Таисия развернулась с такой яростной стремительностью, что, казалось, вынесет на бедрах косяк.
— Подумаешь, могу и сама написать, — ее вроде ни к кому конкретно не обращенное удаляющееся бормотание было хорошо слышно. — Тоже мне место. Насквозь вонючка. На улицах шарахаются.
— Сволочь какая, — тихо, бессильно прошептал Карась. Чуть что — и в кусты. И главное, никуда ведь он ее, сволочь такую, не выгонит.
— И ведь не выгонишь стерву, — повторил он вслух.
— А чего тебе ее гнать? Приличная медсестра.
Карась с показным неодобрением посмотрел на Татьяничеву.
— Что ты собираешься делать с Шохиным? — вопросила та, равнодушная к начальственному гневу.
— К чему вопрос?
— Просто вижу, каким боком он тебе может выйти.
— Это-то здесь при чем?
— И все-таки, что ты думаешь теперь? — она настойчиво нажала на последнее слово.
— То, что положено врачу, — вытягивать! — его раздражение стало устойчивым, как бывало всегда, когда кто-то пытался надавить на него против воли. — Если в ближайшее время не стабилизируется сердце, переведу в кардиологию.
— Нет.
— Что нет?!
— К Самарину ты его не переведешь. Во всяком случае, до визита Ходикяна. Или ты забыл, что Самарин метит на нашу аппаратуру?
— Чушь какую-то несёшь, — Карась плюхнулся в свое кресло. — Что с того, что я переведу старика с больным сердцем в кардиологию? Как это можно обернуть против меня?
— Как угодно, наивненький ты наш. Во-первых, не забывай, что это не просто старик, а послеоперационный больной, и сердечная недостаточность началась после операции. А кто сказал, что не в связи с операцией? Во-вторых, его жена-психопатка своими придирками и подозрительностью уже извела весь персонал. Так что убедить ее товарищу Самарину в том, что состояние мужа — результат халатности заведующего урологическим отделением, — раз плюнуть. Тем более…
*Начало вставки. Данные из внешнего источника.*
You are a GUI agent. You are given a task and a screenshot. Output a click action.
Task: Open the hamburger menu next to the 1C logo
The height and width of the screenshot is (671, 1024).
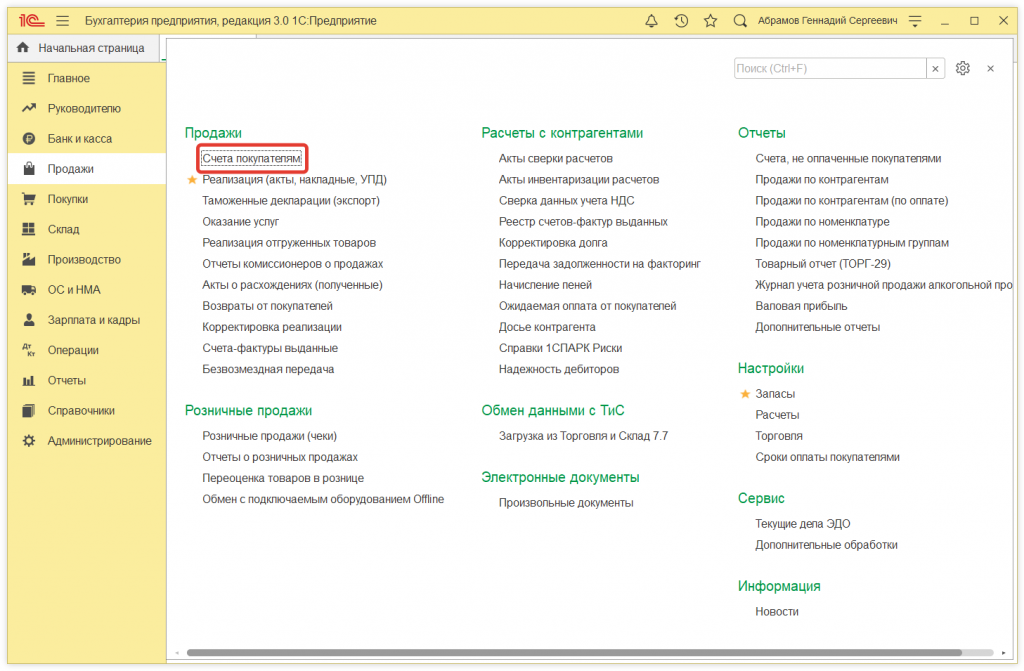[62, 19]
— Что тем более?! — он требовал голосом: молчи, ведь это ж неправда.
— Тем более, так оно и есть, — безжалостно ударила Татьяничева. — С его-то сердцем и не взять под кардиологический контроль? Ты в последние годы был удачлив, Илюша, и, как следствие, стал самоуверен. А это, мой друг, чревато.